The contrast between the recovery of the US top banks and the time it has taken to put humpty-dumpty back together again in Europe is stark. 

Deutsche Bank is restored to profit but still wobbled last month. UBS has a long journey back and Italian banks are highly dependent on European Central Bank subventions. 

Meanwhile, the Americans have had enough time to foment a new crisis among tech and regional lenders.

Last tango

Obstacles to Revolut gaining a UK banking licence are manifold, not least the unwillingness of tech investor Softbank to give up its preference shares without compensation. 

Softbank boss Masayoshi Son has a habit of playing hardball, as the UK learnt to its cost over a London listing for Arm Holdings. 
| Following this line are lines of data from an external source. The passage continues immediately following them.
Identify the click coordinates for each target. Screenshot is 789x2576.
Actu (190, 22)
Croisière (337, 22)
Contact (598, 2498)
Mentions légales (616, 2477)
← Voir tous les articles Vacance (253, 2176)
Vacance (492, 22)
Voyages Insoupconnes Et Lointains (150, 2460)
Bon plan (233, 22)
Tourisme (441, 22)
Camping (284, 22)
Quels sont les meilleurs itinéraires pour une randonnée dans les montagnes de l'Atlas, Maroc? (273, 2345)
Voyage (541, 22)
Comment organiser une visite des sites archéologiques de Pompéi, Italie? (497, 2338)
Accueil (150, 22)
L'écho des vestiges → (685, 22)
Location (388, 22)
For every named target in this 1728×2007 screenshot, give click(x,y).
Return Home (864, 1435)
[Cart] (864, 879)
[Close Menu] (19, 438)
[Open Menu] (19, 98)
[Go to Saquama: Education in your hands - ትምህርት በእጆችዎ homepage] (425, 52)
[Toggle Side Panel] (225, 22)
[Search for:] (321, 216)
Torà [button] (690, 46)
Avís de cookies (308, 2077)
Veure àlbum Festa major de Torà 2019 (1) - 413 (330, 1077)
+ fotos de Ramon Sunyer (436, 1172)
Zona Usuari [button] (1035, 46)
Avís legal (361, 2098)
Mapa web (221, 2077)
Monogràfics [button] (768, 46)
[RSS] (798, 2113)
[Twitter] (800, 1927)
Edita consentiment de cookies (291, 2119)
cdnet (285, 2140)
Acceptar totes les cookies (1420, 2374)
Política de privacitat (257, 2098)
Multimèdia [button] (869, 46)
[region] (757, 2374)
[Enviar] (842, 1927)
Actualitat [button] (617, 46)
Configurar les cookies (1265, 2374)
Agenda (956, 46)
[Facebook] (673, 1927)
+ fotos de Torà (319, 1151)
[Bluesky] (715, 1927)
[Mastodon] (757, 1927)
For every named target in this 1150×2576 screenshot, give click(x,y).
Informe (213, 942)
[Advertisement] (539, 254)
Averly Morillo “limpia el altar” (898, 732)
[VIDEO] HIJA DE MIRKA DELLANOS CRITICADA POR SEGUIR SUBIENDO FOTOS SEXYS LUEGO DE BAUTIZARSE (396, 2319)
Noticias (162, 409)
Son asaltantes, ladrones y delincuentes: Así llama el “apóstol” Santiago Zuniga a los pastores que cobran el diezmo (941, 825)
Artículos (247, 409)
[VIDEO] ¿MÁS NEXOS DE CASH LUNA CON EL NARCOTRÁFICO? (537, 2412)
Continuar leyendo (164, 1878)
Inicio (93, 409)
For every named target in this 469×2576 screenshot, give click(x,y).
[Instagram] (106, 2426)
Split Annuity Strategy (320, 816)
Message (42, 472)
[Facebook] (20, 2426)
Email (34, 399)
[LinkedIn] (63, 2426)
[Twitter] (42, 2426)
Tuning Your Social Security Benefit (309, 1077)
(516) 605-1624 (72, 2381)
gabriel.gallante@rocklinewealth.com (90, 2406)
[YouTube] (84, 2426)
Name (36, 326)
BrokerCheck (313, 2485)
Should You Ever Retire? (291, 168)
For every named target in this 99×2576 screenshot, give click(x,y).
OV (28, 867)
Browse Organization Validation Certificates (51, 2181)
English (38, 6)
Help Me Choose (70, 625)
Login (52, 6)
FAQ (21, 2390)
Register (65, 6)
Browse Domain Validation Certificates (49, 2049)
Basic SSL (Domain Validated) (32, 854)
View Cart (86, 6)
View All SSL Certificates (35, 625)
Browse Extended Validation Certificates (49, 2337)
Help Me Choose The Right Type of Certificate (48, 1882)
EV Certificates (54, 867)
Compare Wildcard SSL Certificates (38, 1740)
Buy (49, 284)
Revolut bosses want the London licence to attract cheap, insured deposits and to passport it into the valuable US banking market.

Chief executive Nik Storonsky believes if it fails with the Bank of England, the French authorities will welcome it with open arms. Paris is anxious to erode the City’s influence as a financial centre.

But not, one imagines, at a risk to financial stability.